We have a table of payments associated with an "agent".
tblPayment:
AgentID PaymentID Amount AdjustmentID
30101 10001 $40.00 701
30101 10002 $50.00 902
30101 10003 $50.00 902
30101 10004 $50.00 902
30101 10005 $60.00 844
There should be only one payment for each "AdjustmentID" value, however we've discovered multiple payments applied to the same "AdjustmentID" (see Payments 1002, 1003, and 1004).
I need to run a special report to show how these duplicates have screwed up our data.
EXAMPLE #1:
I can do this one easily enough...
AgentID= 30101
SUM(Amount)= $250
SUM(duplicates)= $150
CORRECTED_VALUE = $250 - $150 = $100 (wrong)
Using:
SELECT SUM(a.Amount) FROM tblPayment a WHERE EXISTS
(SELECT b.AdjustmentID, b.Amount, count(*)
FROM tblPayment b
WHERE a.AdjustmentID = b.AdjustmentID AND
a.Amount = b.Amount AND b.AgentID = 30101
GROUP BY b.AdjustmentID, b.Amount HAVING count(*) > 1 )
However, when you subtract the duplicate sum from the total sum, you get $100 which is not the correct value.
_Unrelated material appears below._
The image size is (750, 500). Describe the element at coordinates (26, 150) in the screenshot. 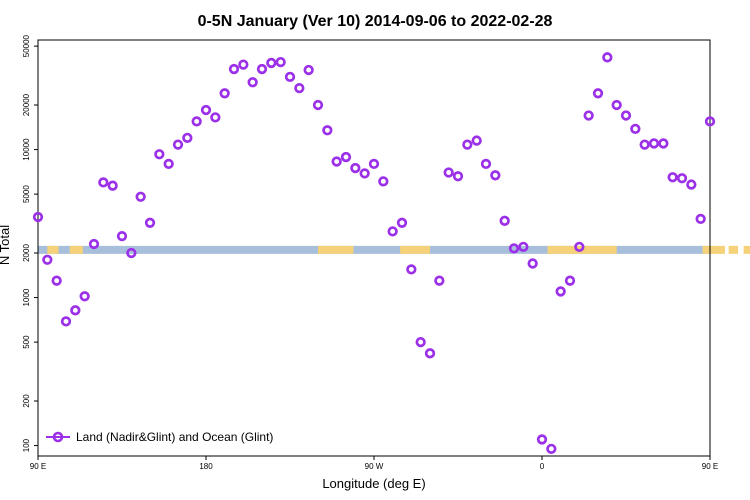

This is not what I need because removing all of the duplicates also removes the one correct payment (payment_id= 10002).
What I want is:
METHOD #1:
AgentID= 30101
Sum(Amount) = $250
Sum(duplicates) = $100 (with correct first payment not included)
CORRECT = $250 - $100 = $150
or
METHOD #2:
AgentID= 30101
Sum(Amount) = $250
Sum(duplicates) = $150
Sum(distinct_duplicate) = $50.00 (replacing the correct first payment)
CORRECT = $250 - $150 + $50 = $150
QUESTION: Can anyone figure out how to leave one payment in the summation (for method #1)
or create a whole different SQL statement to return the payment amount of each distinct AdjustmentID ONLY if duplicate payments were made on that AdjustmentID (for method #2).